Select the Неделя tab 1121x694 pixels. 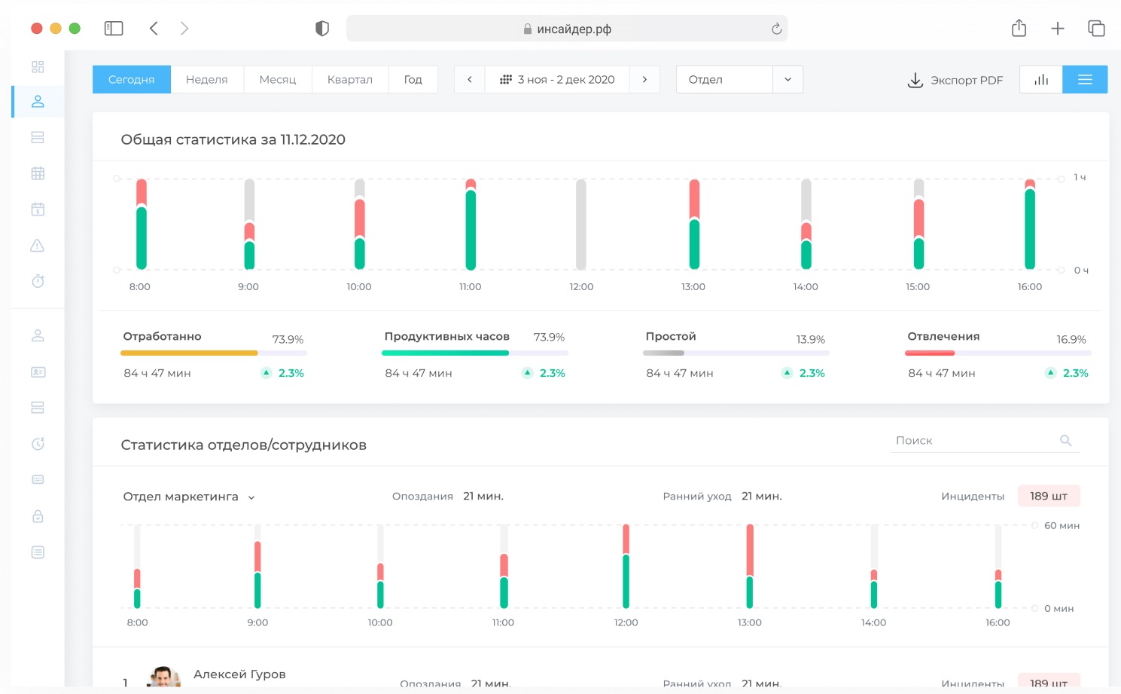[x=207, y=80]
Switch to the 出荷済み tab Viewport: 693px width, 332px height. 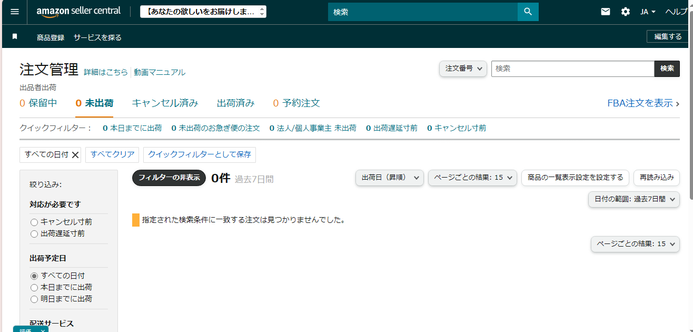pyautogui.click(x=235, y=103)

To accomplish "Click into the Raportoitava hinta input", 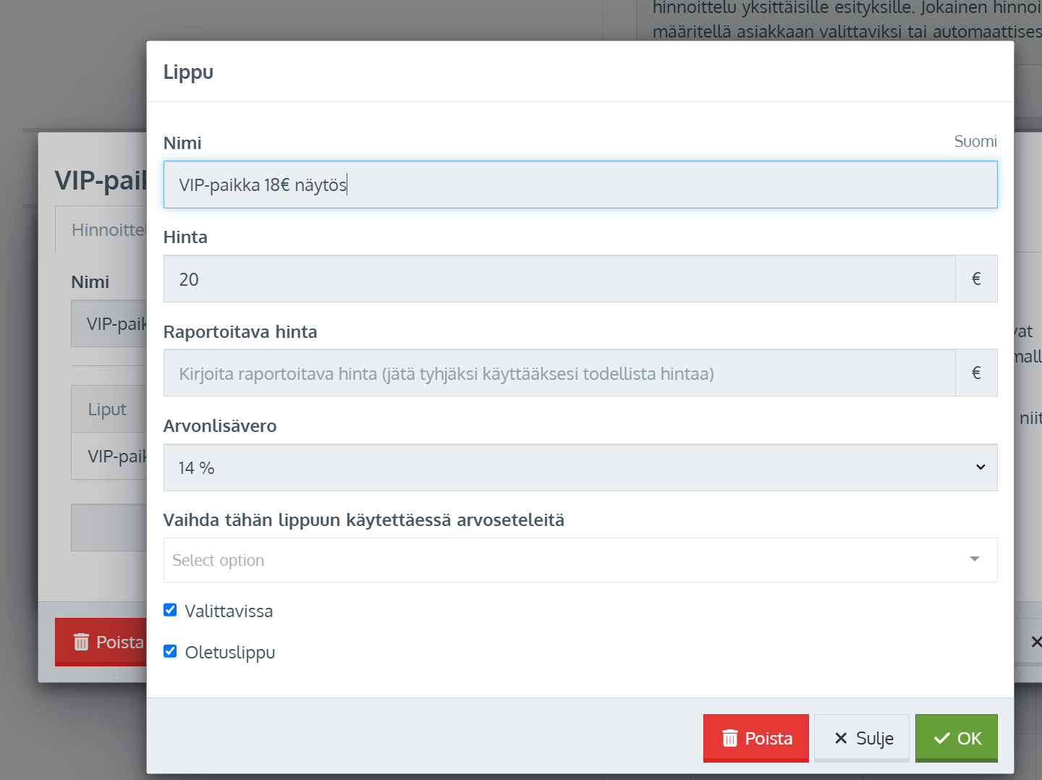I will [x=559, y=373].
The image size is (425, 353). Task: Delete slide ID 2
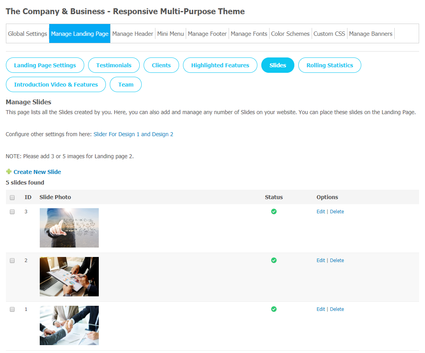pos(337,261)
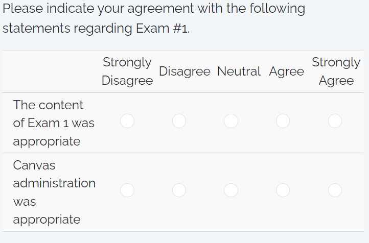Click the blank top-left table header cell
The image size is (369, 243).
coord(49,71)
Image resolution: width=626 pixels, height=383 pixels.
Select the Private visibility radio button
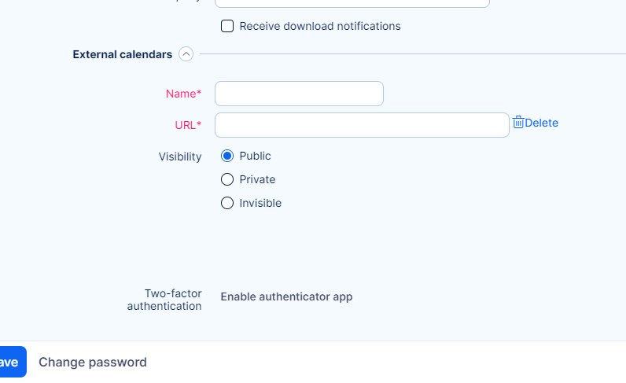point(227,179)
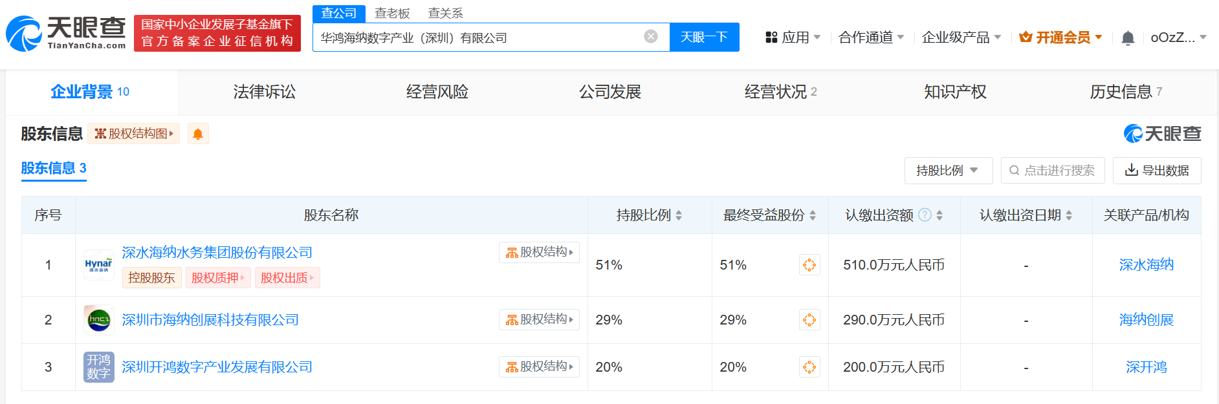Open beneficiary icon for 29% share row
Image resolution: width=1219 pixels, height=404 pixels.
(x=809, y=320)
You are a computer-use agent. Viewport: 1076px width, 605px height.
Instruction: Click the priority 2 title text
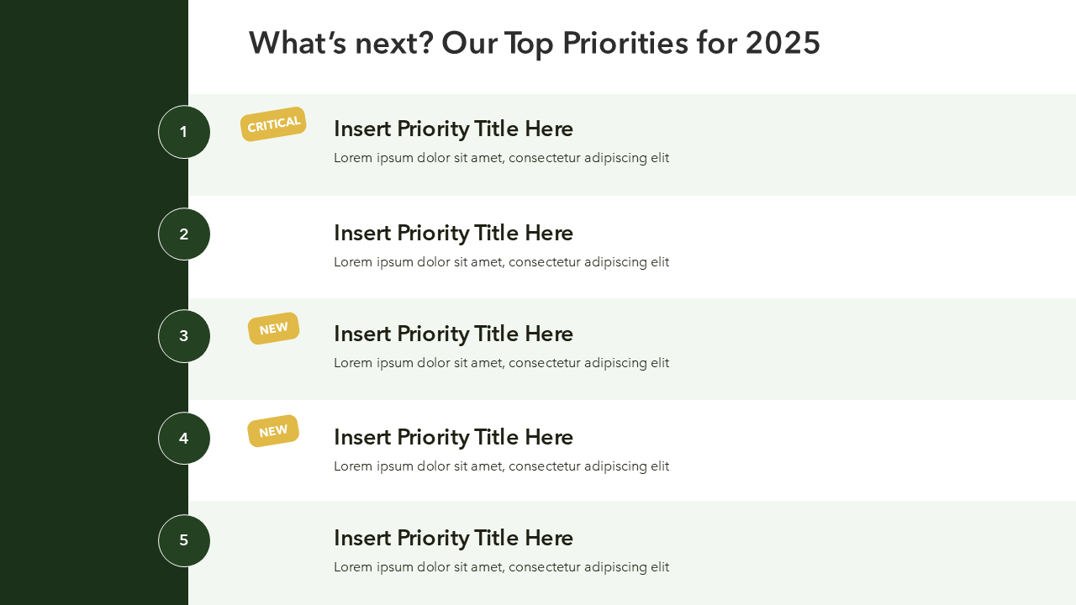tap(453, 233)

********

#### Work order:
Each line from the one holding "You are a computer-use" through the final line of the data needs to be transcribed exactly. Include both ends, skip the pictures, and add nothing.

#### Written answer:
You are a computer-use agent. Viewport: 1076px width, 605px height.
Instruction: Click the priority 2 title text
tap(453, 233)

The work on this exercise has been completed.